Reborn Clothing Co. worked with Kane Realty Corp. to lease the space through the end of the year. Neville chose a short-term agreement to test how the company performs in the retail space.
“Now that we’ve scaled, we’re primarily working with manufacturers and subcontractors for sewing,” she said. “We wanted to do something other than going entirely e-commerce and wholesale, so we chose a brick-and-mortar opportunity.”
The company has five employees and seeks to add about three to five more to work at the store. Neville, who graduated in December 2019, said she hopes the retail operations give the startup the push it needs to cross the $1 million threshold for top-line revenue.
In less than 20 years, the amount of clothing Americans discarded jumped from 7 million tons to 14 million tons, according to reports. Nearly 90 percent of material used for clothing production ends up in a landfill, accounting for a lost opportunity of about $100 billion annually, Forbes reported. As a result, the fashion industry and major producers of clothing and textiles are trying to find a balance between sustainability and profitability.
“We’re in the early stages of trying to fix this problem that even our global partners have not solved,” Neville said. “We’re excited about the opportunity that direct-to-consumer allows, which is different from other B2B service solutions for textile waste.”
She has long planned to set up a store location and decided to move forward in time for back-to-school and holiday shopping.
“This is perfect timing for us,” Neville said. “Coming out of Covid, more people are shopping and in North Hills, there’s already a lot of foot traffic. It’s probably the best place to maximize exposure and brand awareness for retail.”
Although retail sales in the U.S. have fluctuated in the past year amid the pandemic, the outlook remains positive, said Gus Faucher, chief economist with PNC.

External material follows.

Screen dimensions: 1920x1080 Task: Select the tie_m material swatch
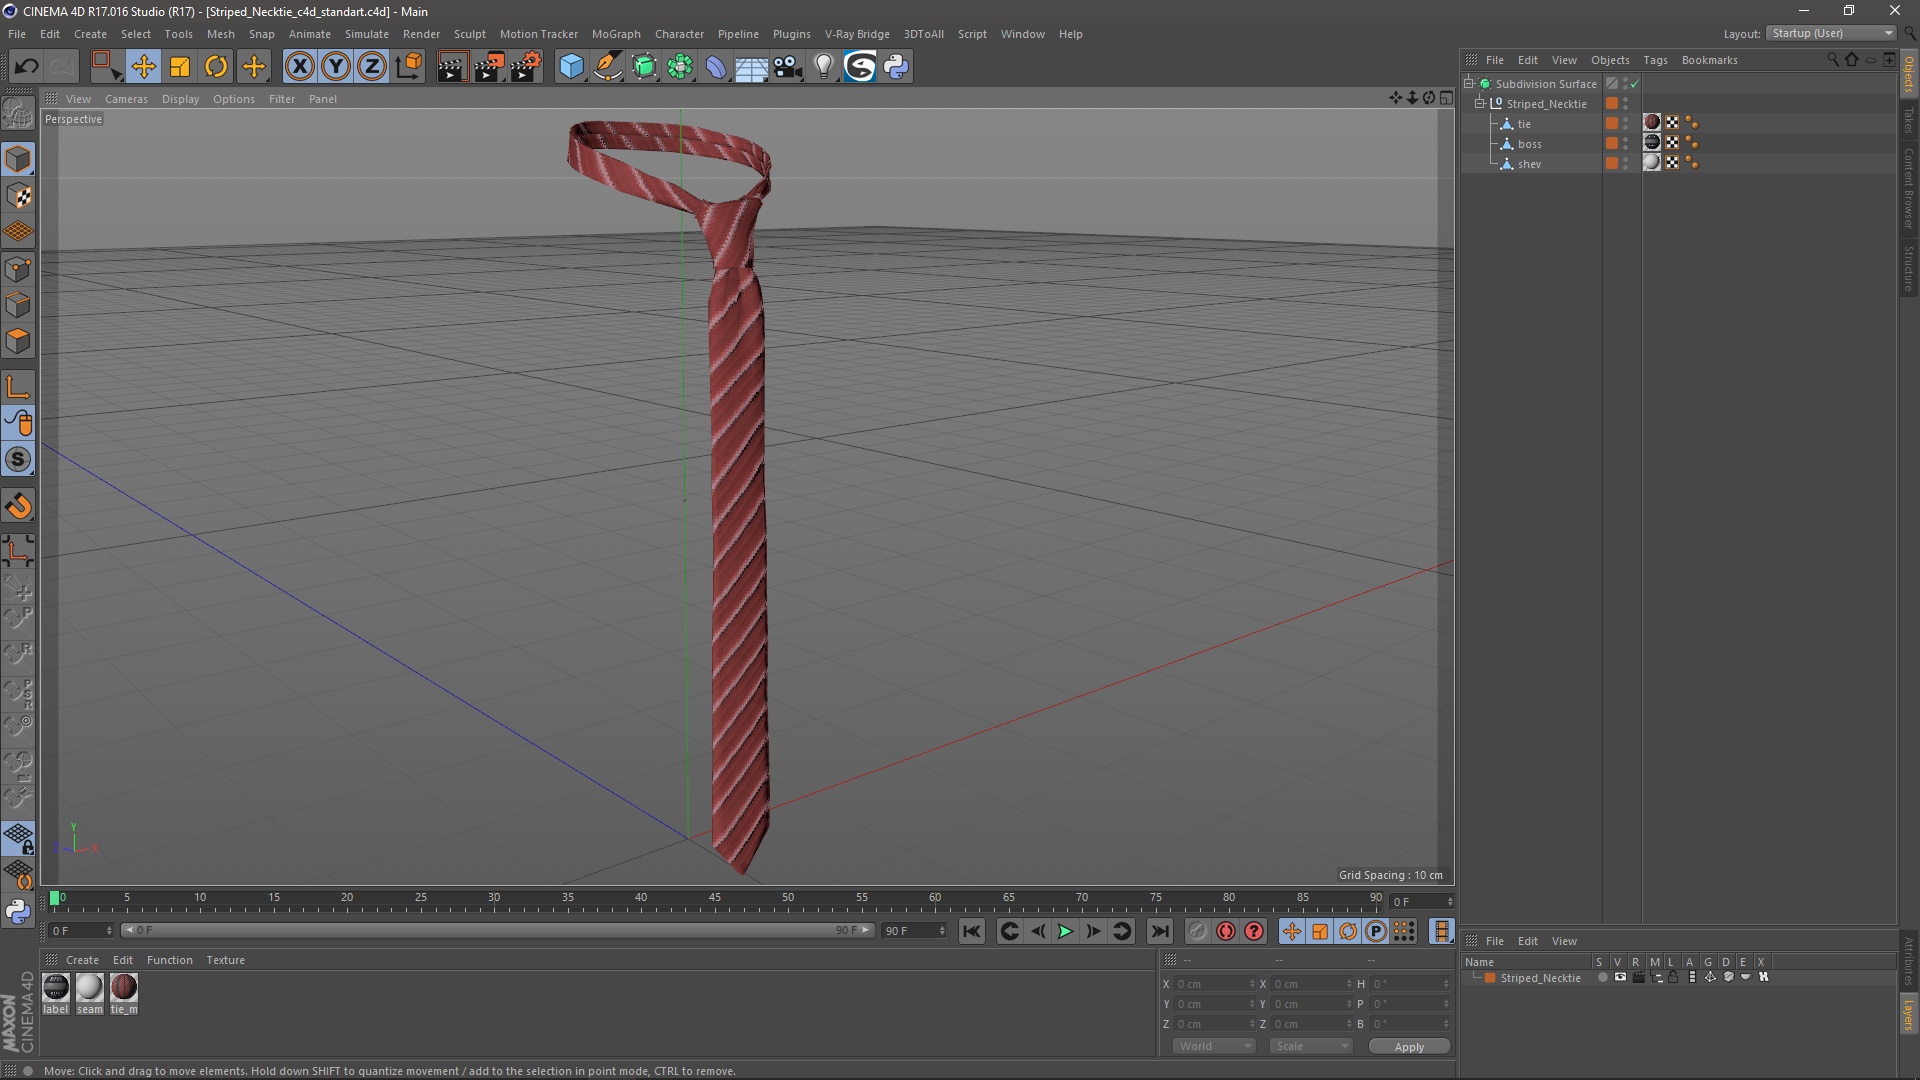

“Despite the most recent decline, sales in May were 20 percent above their pre-pandemic level; this is thanks to federal government stimulus that has allowed consumers to boost their spending despite huge pandemic-related job losses,” Faucher said.
“Retail sales will grow at a moderate pace going forward, as the positives – lots of household savings, normalizing supply chains, rising wealth due to higher stock prices and home values, an improving labor market, and low interest rates — outweigh the negatives of higher prices and spent-up demand.”